Successful conversion from butorphanol nasal spray to buprenorphine/naloxone using a low-dose regimen to assist with opioid tapering in the setting of chronic pain and migraine management in an older adult patient: A case report.

Abstract

Background: Butorphanol is marketed as a treatment for migraines; however, evidence suggests that the harms of its use exceed the benefits. The short half-life of butorphanol places patients at high risk for opioid dependence and makes tapering a challenge. Buprenorphine/naloxone has unique pharmacological properties that are beneficial in chronic pain treatment. At this time there is limited published data on the use of micro-dosing initiation regimens in patients with chronic pain, especially in older adult patients.

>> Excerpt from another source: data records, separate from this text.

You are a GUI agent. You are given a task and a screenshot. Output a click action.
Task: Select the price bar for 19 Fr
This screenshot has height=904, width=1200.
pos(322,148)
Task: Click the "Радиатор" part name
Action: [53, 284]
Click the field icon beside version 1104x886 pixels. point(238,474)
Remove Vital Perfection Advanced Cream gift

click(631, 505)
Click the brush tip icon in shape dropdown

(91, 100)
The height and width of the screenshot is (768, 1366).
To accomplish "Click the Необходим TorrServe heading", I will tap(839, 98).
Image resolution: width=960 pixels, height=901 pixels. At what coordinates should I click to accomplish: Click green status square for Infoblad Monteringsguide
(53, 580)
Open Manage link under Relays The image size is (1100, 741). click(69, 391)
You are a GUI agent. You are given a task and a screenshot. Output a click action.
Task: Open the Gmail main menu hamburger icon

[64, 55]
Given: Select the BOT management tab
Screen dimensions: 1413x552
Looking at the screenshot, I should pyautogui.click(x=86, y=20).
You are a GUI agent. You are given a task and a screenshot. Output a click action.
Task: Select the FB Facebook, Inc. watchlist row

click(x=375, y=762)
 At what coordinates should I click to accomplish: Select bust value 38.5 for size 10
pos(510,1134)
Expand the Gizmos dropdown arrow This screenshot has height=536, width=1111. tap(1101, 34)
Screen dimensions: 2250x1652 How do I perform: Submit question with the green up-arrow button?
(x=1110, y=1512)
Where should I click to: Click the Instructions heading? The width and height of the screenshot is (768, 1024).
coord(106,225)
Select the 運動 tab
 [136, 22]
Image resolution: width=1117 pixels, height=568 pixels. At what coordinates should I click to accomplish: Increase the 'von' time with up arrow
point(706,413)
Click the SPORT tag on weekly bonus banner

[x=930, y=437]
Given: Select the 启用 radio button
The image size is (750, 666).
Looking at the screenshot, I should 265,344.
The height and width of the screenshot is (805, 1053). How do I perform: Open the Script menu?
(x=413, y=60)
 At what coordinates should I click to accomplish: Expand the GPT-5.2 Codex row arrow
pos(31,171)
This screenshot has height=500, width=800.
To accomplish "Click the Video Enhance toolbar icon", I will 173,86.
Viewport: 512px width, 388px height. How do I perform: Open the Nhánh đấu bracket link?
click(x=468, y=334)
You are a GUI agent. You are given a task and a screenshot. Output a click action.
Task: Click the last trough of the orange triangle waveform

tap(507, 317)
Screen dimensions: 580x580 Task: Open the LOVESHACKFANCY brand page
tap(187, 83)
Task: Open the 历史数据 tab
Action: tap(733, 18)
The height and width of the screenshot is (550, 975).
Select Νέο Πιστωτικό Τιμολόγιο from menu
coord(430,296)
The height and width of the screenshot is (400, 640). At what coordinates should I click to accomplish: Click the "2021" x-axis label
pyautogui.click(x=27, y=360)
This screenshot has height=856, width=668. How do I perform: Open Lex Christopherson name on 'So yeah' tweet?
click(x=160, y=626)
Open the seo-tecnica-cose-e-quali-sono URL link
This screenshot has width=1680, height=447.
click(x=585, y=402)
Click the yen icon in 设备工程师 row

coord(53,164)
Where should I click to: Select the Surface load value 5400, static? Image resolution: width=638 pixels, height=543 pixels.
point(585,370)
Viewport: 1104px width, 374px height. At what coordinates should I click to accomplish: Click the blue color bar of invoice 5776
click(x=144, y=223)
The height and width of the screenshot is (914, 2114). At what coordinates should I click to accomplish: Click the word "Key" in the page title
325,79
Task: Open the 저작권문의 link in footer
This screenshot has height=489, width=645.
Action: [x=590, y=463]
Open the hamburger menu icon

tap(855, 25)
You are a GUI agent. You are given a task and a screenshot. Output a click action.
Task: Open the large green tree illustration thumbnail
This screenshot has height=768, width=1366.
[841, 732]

Aims: This article presents the case of an older adult patient for whom a buprenorphine/naloxone micro-dosing regimen was successfully utilized to aid discontinuation of butorphanol nasal spray, assist with opioid tapering, and manage chronic pain.

Methods: This case took place in an outpatient setting while the patient was receiving care from an interprofessional chronic pain service. The electronic medical record was reviewed to obtain a summary of the case data. Informed patient consent was obtained.

Results: We present a case of an older adult patient who had been using butorphanol nasal spray for migraine and general pain management for over 20 years. The risks of ongoing use of butorphanol (i.e., inter-dose-related pain, opioid dependence, possible opioid-induced hyperalgesia, and fall risk) no longer exceeded any perceived benefit. The patient was successfully transitioned onto sublingual buprenorphine/naloxone using a micro-dosing regimen.

Conclusions: This case provides an example of the potential benefit buprenorphine/naloxone can have for patients with chronic pain and previous opioid exposure, especially older adults at risk of central adverse effects of opioids.